It generates the complete rule set (predicates, logic groups, folder structure) in seconds. You review it, edit if needed, dry-run it, then execute. You bring your own API key (OpenAI, Anthropic, or free Google Gemini).

Hazel is mainly for file automation rules. VaultSort covers organization too, but also adds:

  • Undo for all organization runs
  • Duplicate file detection and removal
  • Secure deletion and disk shredding
  • Hardware-bound AES-256 encryption with Touch ID or YubiKey
  • Storage cleanup, large file finder, and cache cleaning
  • AI-powered job builder for plain-English automation

VaultSort is better if you want one utility that covers cleanup + organization + security, rather than just file automation.

Yes. Every organization operation is logged and fully undoable — one-click rollback per file. Before anything moves, you can also run a full dry-run preview showing every file, where it would go, and which rule is responsible.

Rules are stored locally as JSON in an AST (Abstract Syntax Tree) format. The LLM generates the AST once, and from then on the rule is just data on your disk — it doesn't re-query the model and won't drift or change over time.

Because the format is plain JSON, jobs are stable across app updates and can easily be exported, shared, and imported into VaultSort.

By default, AI Job Builder requests go to a cloud LLM (OpenAI, Anthropic, or Google Gemini, depending on the API key you provide). Only your plain-English prompt and the instructions for producing the rule JSON are sent — no file data, file names, or folder contents.

A local AI model option for file categorization is also available, so sensitive workflows can stay fully on-device.

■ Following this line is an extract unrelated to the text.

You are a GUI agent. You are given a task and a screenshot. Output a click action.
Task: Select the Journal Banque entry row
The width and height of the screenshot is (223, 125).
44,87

The organization and analysis backend is written in Rust, which produces highly performant native binaries and handles tens of thousands of files comfortably. The main limitation is the Contains predicate (which matches on file content): for performance reasons it only inspects files up to 16 MB.

Several layers protect against bad moves:

  • Dry Run — preview every file move a job would make before executing it.
  • Configurable collision strategies — the default is to rename rather than overwrite, so existing files are never silently replaced.
  • Full undo — every organization run is logged and can be rolled back per file with one click.

Still have questions?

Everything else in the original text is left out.